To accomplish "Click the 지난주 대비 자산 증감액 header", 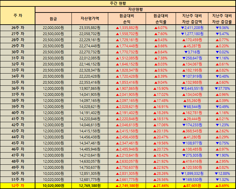I will click(191, 19).
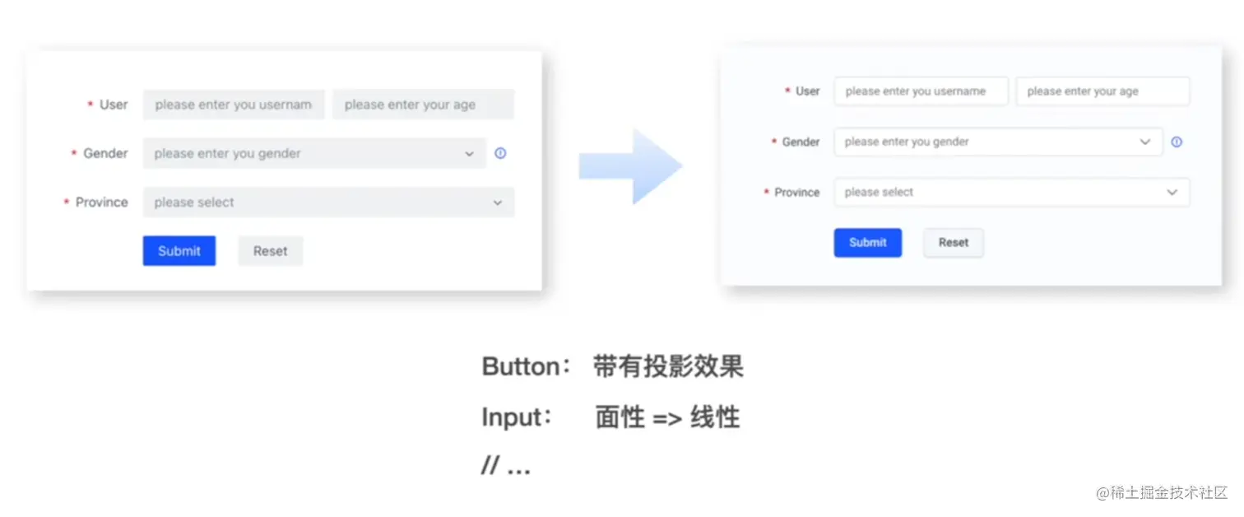Click the large blue arrow between the forms
The image size is (1244, 517).
pos(631,165)
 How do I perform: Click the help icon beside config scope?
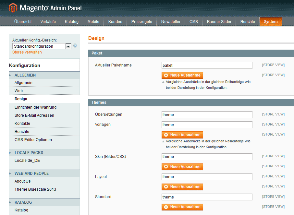click(x=75, y=46)
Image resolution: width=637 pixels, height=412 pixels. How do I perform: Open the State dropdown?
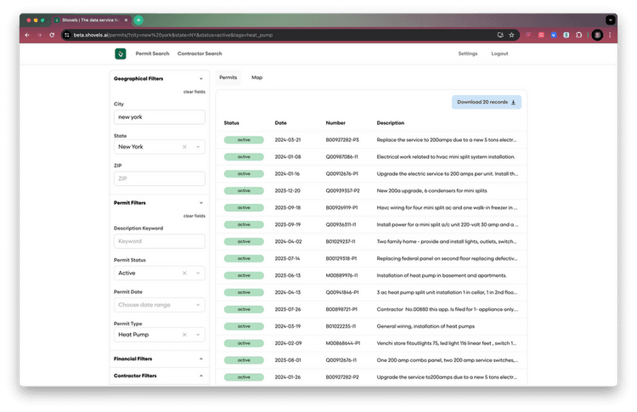[x=198, y=147]
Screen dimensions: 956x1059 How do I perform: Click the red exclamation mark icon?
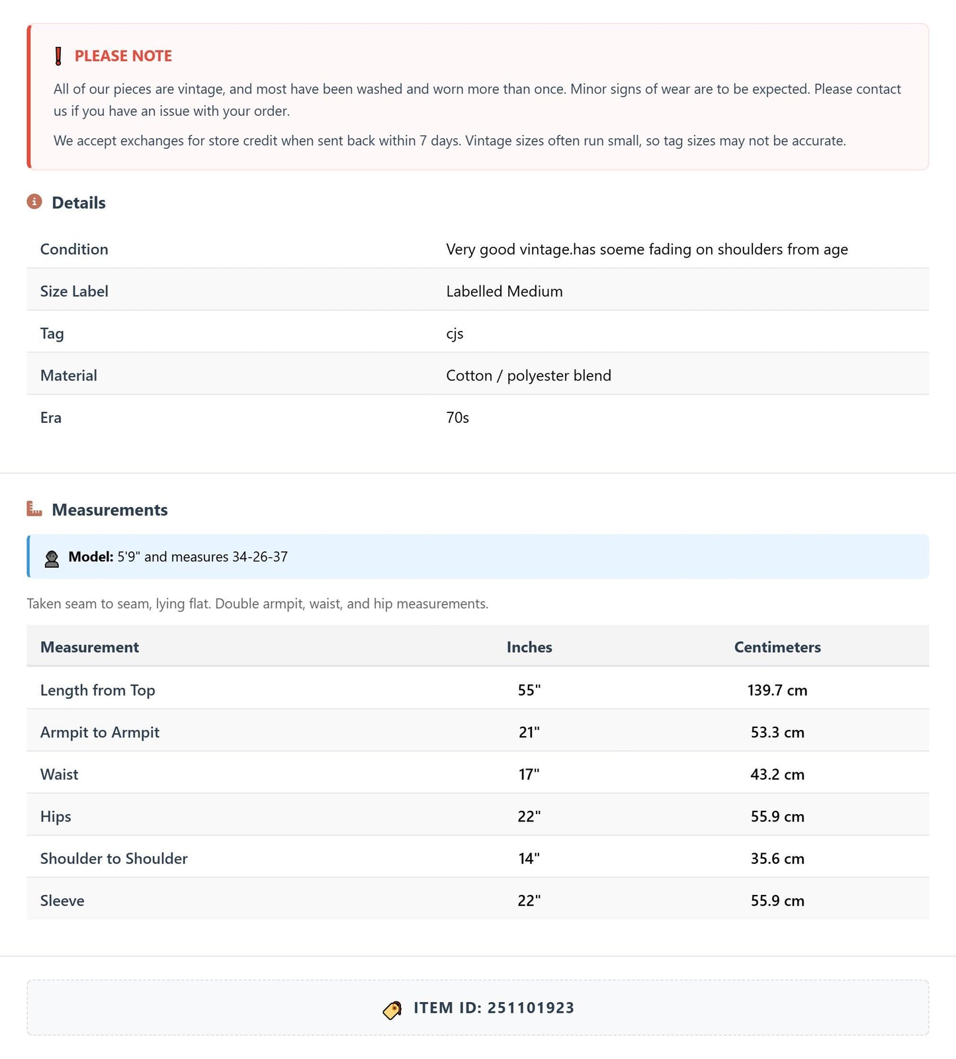(58, 56)
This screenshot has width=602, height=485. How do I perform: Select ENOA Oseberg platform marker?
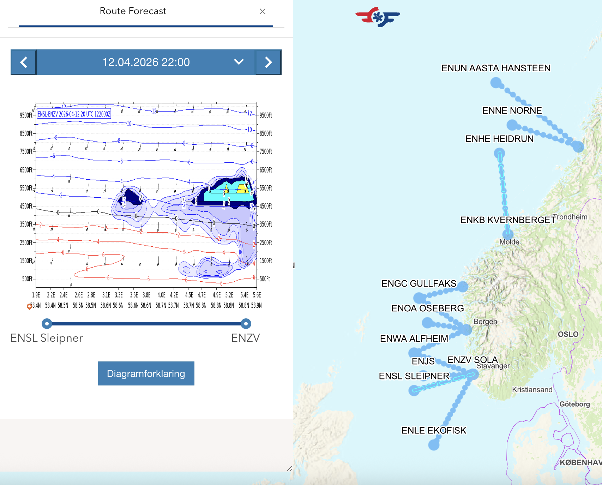428,323
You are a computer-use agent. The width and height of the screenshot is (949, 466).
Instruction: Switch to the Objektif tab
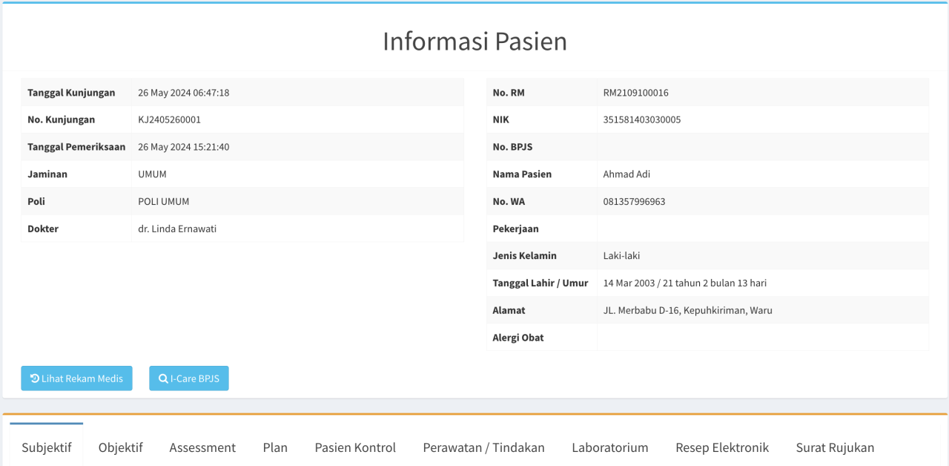[x=121, y=447]
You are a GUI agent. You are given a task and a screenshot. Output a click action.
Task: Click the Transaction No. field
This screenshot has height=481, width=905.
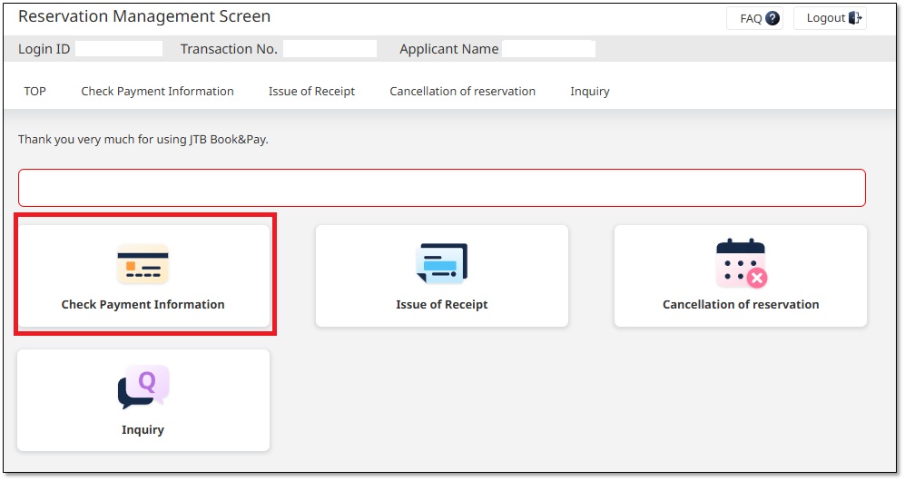[330, 49]
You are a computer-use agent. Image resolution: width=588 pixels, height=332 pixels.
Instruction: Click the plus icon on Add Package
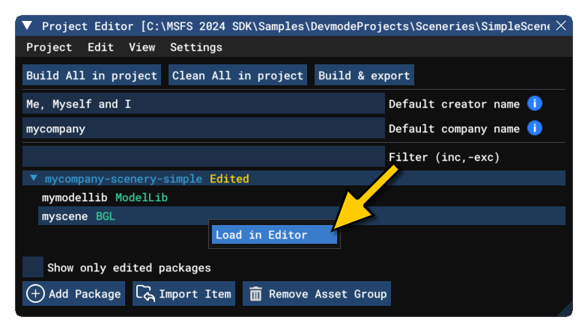pos(35,294)
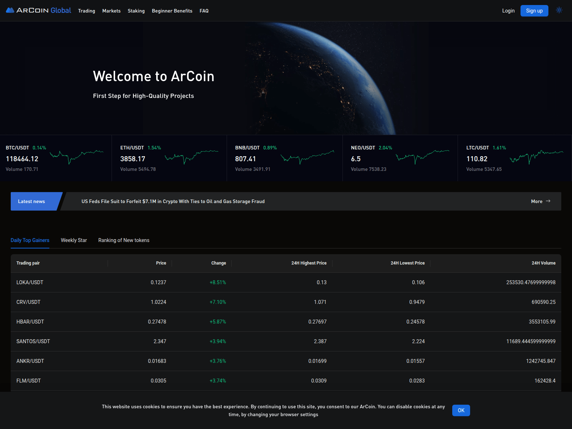Accept cookies with the OK button
Viewport: 572px width, 429px height.
click(x=461, y=410)
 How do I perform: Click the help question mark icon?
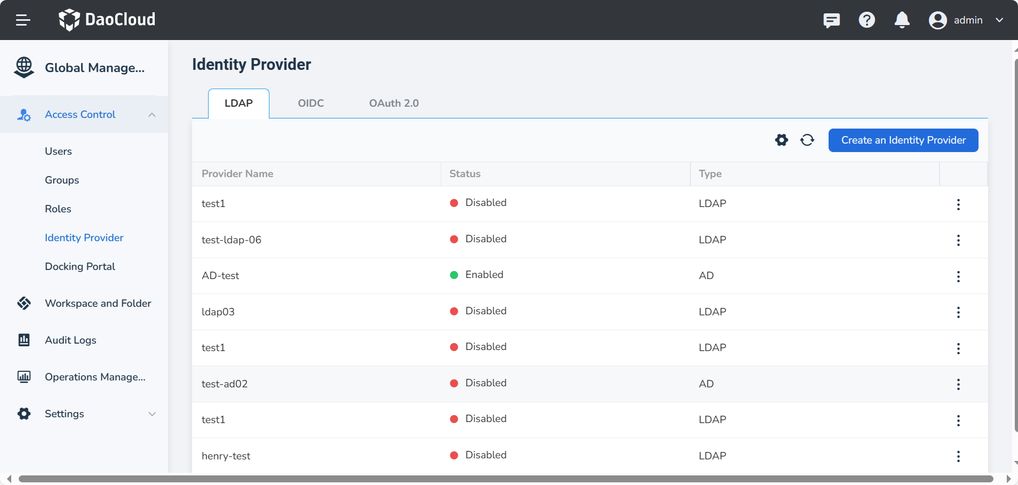click(866, 20)
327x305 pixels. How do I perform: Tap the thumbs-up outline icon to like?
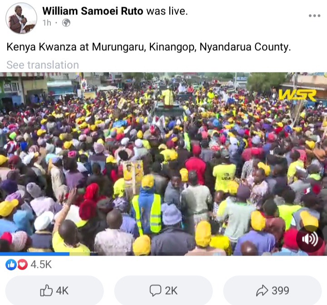pyautogui.click(x=46, y=290)
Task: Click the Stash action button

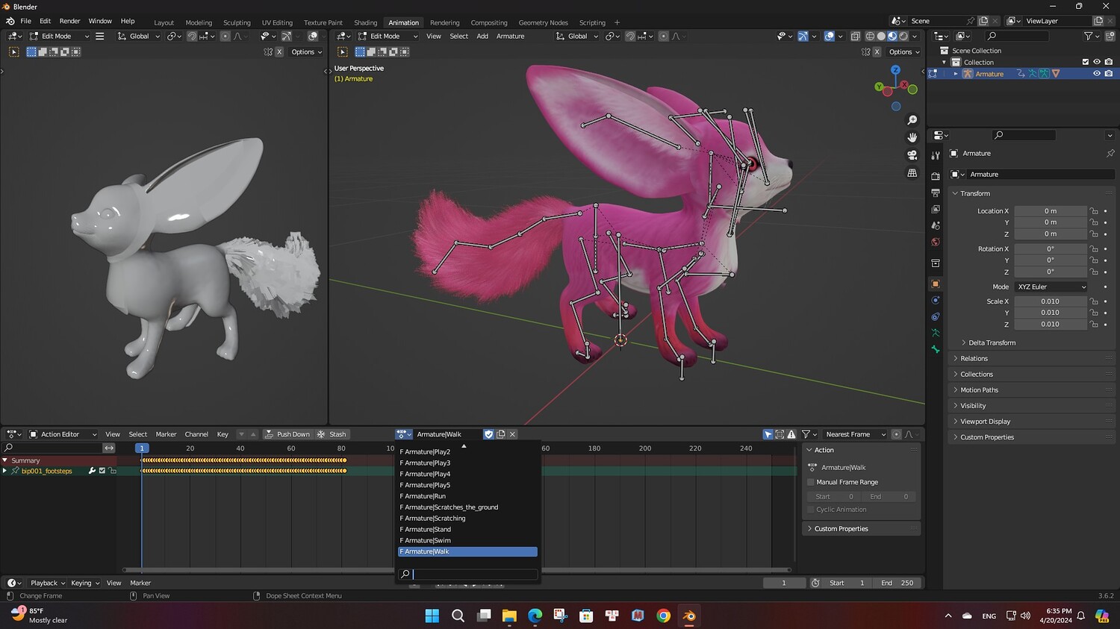Action: [x=332, y=434]
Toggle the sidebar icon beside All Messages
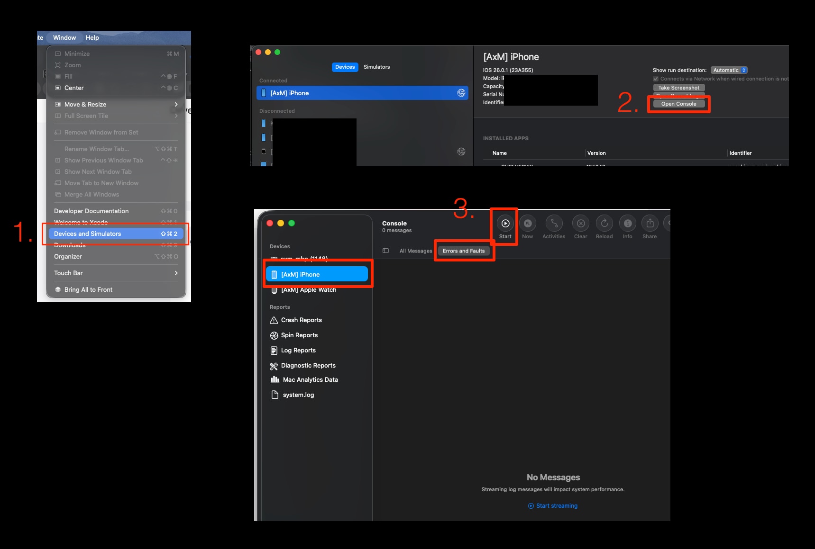Viewport: 815px width, 549px height. (x=385, y=251)

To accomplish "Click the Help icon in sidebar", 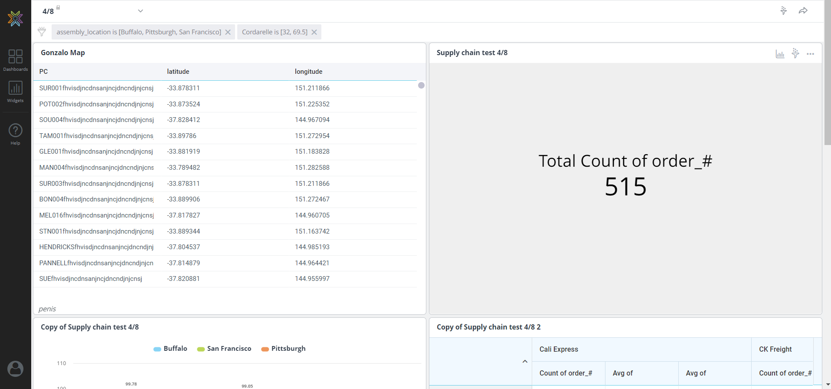I will pyautogui.click(x=15, y=134).
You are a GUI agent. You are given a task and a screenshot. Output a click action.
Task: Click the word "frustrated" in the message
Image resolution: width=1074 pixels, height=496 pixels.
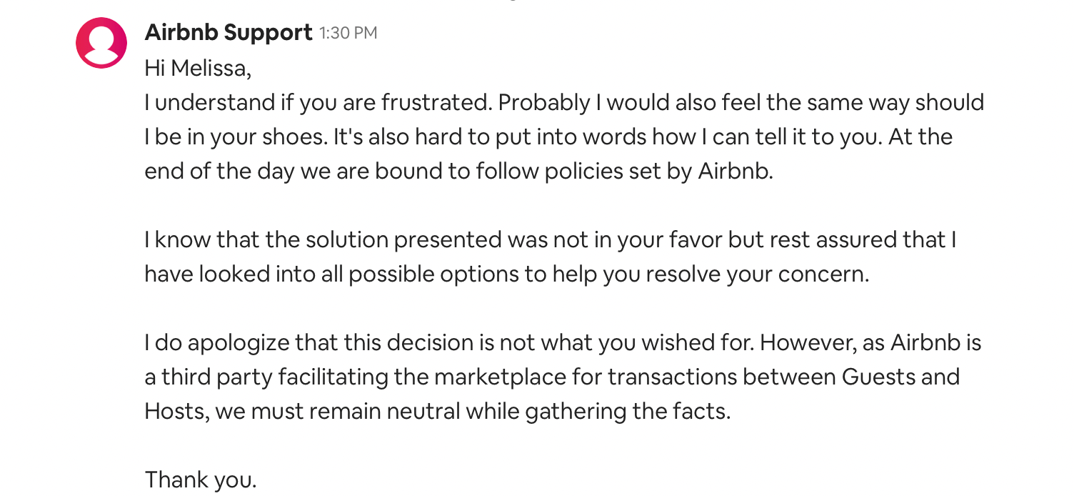[x=436, y=103]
◆ ◆ ◆ ◆ ◆
PROBLEM REQUIREMENTS: Using the listing above, locate the lines that hold "computer" and copy each one.

OUTPUT FOR THIS EXERCISE:
You are a computer-use agent. The width and height of the screenshot is (949, 466).
You are a computer-use agent. Image resolution: width=588 pixels, height=332 pixels.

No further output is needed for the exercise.